→ **Lines of data**
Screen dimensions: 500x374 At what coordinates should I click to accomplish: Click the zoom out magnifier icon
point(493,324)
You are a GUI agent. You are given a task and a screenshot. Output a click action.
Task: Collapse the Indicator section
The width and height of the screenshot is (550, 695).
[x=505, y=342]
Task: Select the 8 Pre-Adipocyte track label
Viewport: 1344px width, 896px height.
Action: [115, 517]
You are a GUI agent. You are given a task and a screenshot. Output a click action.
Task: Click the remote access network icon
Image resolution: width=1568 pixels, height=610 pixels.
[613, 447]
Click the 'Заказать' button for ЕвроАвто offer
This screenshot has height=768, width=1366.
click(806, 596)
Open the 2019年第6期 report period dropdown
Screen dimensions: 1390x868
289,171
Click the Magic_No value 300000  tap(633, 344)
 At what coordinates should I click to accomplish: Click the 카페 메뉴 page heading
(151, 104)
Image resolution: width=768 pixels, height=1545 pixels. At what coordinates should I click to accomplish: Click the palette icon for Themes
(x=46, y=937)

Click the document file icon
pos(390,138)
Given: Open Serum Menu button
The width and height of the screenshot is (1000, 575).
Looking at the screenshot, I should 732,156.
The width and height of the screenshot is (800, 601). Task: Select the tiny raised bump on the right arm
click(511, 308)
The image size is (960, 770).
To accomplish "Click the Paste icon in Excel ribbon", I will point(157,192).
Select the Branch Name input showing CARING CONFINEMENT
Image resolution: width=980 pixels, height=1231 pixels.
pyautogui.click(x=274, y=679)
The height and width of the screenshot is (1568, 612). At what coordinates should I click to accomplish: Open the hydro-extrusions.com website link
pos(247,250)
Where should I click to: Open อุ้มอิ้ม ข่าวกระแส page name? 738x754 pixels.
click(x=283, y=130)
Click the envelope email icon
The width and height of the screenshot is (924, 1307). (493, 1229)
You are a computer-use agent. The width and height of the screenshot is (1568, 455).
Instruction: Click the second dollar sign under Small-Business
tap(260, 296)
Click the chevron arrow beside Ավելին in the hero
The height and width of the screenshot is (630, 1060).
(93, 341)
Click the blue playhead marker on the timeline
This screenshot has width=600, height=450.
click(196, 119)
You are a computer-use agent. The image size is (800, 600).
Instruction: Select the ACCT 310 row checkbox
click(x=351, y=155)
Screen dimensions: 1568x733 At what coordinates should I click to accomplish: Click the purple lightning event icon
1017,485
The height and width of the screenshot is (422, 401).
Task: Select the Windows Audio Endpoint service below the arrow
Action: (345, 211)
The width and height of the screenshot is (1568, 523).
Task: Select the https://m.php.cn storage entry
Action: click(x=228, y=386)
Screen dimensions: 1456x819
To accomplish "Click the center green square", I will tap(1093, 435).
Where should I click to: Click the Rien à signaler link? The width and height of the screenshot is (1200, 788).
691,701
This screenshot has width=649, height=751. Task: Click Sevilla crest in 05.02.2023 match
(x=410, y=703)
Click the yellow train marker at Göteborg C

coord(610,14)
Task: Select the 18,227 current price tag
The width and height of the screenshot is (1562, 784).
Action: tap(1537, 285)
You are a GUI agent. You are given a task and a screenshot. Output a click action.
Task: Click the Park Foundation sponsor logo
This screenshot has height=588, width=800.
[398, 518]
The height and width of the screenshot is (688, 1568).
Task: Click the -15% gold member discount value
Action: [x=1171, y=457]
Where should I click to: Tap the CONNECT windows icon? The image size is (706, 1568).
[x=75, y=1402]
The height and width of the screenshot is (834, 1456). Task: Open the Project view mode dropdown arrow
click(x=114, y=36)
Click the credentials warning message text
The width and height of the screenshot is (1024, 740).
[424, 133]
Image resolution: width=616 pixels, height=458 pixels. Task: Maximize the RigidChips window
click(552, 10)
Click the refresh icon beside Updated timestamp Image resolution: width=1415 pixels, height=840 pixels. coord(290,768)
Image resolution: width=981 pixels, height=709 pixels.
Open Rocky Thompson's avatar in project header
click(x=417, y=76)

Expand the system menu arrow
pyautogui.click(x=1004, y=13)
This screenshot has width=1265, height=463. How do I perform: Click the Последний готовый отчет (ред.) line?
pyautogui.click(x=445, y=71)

→ **Task goal**
In the entries above, swap "magnifier" for "lens" and reproduce all of the lines with nothing else changed.

→ **Solution to the exercise**
Screen dimensions: 500x374 At what coordinates should I click to accomplish: Click the zoom out lens icon
point(493,324)
You are a GUI agent. You are given a task and a screenshot. Output a click action.
Task: Collapse the Indicator section
The width and height of the screenshot is (550, 695).
[x=505, y=342]
Task: Select the 8 Pre-Adipocyte track label
Viewport: 1344px width, 896px height.
Action: [115, 517]
You are a GUI agent. You are given a task and a screenshot. Output a click action.
Task: Click the remote access network icon
Image resolution: width=1568 pixels, height=610 pixels.
[613, 447]
Click the 'Заказать' button for ЕвроАвто offer
This screenshot has height=768, width=1366.
click(806, 596)
Open the 2019年第6期 report period dropdown
Screen dimensions: 1390x868
289,171
Click the Magic_No value 300000  tap(633, 344)
 At what coordinates should I click to accomplish: Click the 카페 메뉴 page heading
(151, 104)
Image resolution: width=768 pixels, height=1545 pixels. At what coordinates should I click to accomplish: Click the palette icon for Themes
(x=46, y=937)

Click the document file icon
pos(390,138)
Given: Open Serum Menu button
The width and height of the screenshot is (1000, 575).
Looking at the screenshot, I should 732,156.
The width and height of the screenshot is (800, 601). Task: Select the tiny raised bump on the right arm
click(511, 308)
The image size is (960, 770).
To accomplish "Click the Paste icon in Excel ribbon", I will point(157,192).
Select the Branch Name input showing CARING CONFINEMENT
Image resolution: width=980 pixels, height=1231 pixels.
pyautogui.click(x=274, y=679)
The height and width of the screenshot is (1568, 612). At what coordinates should I click to accomplish: Open the hydro-extrusions.com website link
pos(247,250)
Where should I click to: Open อุ้มอิ้ม ข่าวกระแส page name? 738x754 pixels.
click(x=283, y=130)
Click the envelope email icon
The width and height of the screenshot is (924, 1307). (493, 1229)
You are a computer-use agent. The width and height of the screenshot is (1568, 455).
Instruction: Click the second dollar sign under Small-Business
tap(260, 296)
Click the chevron arrow beside Ավելին in the hero
The height and width of the screenshot is (630, 1060).
(93, 341)
Click the blue playhead marker on the timeline
This screenshot has width=600, height=450.
click(196, 119)
You are a computer-use agent. The image size is (800, 600).
Instruction: Select the ACCT 310 row checkbox
click(x=351, y=155)
Screen dimensions: 1568x733 At what coordinates should I click to accomplish: Click the purple lightning event icon
1017,485
The height and width of the screenshot is (422, 401).
Task: Select the Windows Audio Endpoint service below the arrow
Action: (345, 211)
The width and height of the screenshot is (1568, 523).
Task: Select the https://m.php.cn storage entry
Action: click(x=228, y=386)
Screen dimensions: 1456x819
To accomplish "Click the center green square", I will tap(1093, 435).
Where should I click to: Click the Rien à signaler link? The width and height of the screenshot is (1200, 788).
691,701
This screenshot has width=649, height=751. Task: Click Sevilla crest in 05.02.2023 match
(x=410, y=703)
Click the yellow train marker at Göteborg C

coord(610,14)
Task: Select the 18,227 current price tag
The width and height of the screenshot is (1562, 784).
Action: tap(1537, 285)
You are a GUI agent. You are given a task and a screenshot. Output a click action.
Task: Click the Park Foundation sponsor logo
This screenshot has height=588, width=800.
[398, 518]
The height and width of the screenshot is (688, 1568).
Task: Click the -15% gold member discount value
Action: [x=1171, y=457]
Where should I click to: Tap the CONNECT windows icon? The image size is (706, 1568).
[x=75, y=1402]
The height and width of the screenshot is (834, 1456). Task: Open the Project view mode dropdown arrow
click(x=114, y=36)
Click the credentials warning message text
The width and height of the screenshot is (1024, 740).
[424, 133]
Image resolution: width=616 pixels, height=458 pixels. Task: Maximize the RigidChips window
click(552, 10)
Click the refresh icon beside Updated timestamp Image resolution: width=1415 pixels, height=840 pixels. coord(290,768)
Image resolution: width=981 pixels, height=709 pixels.
Open Rocky Thompson's avatar in project header
click(x=417, y=76)

Expand the system menu arrow
pyautogui.click(x=1004, y=13)
This screenshot has width=1265, height=463. How do I perform: Click the Последний готовый отчет (ред.) line?
pyautogui.click(x=445, y=71)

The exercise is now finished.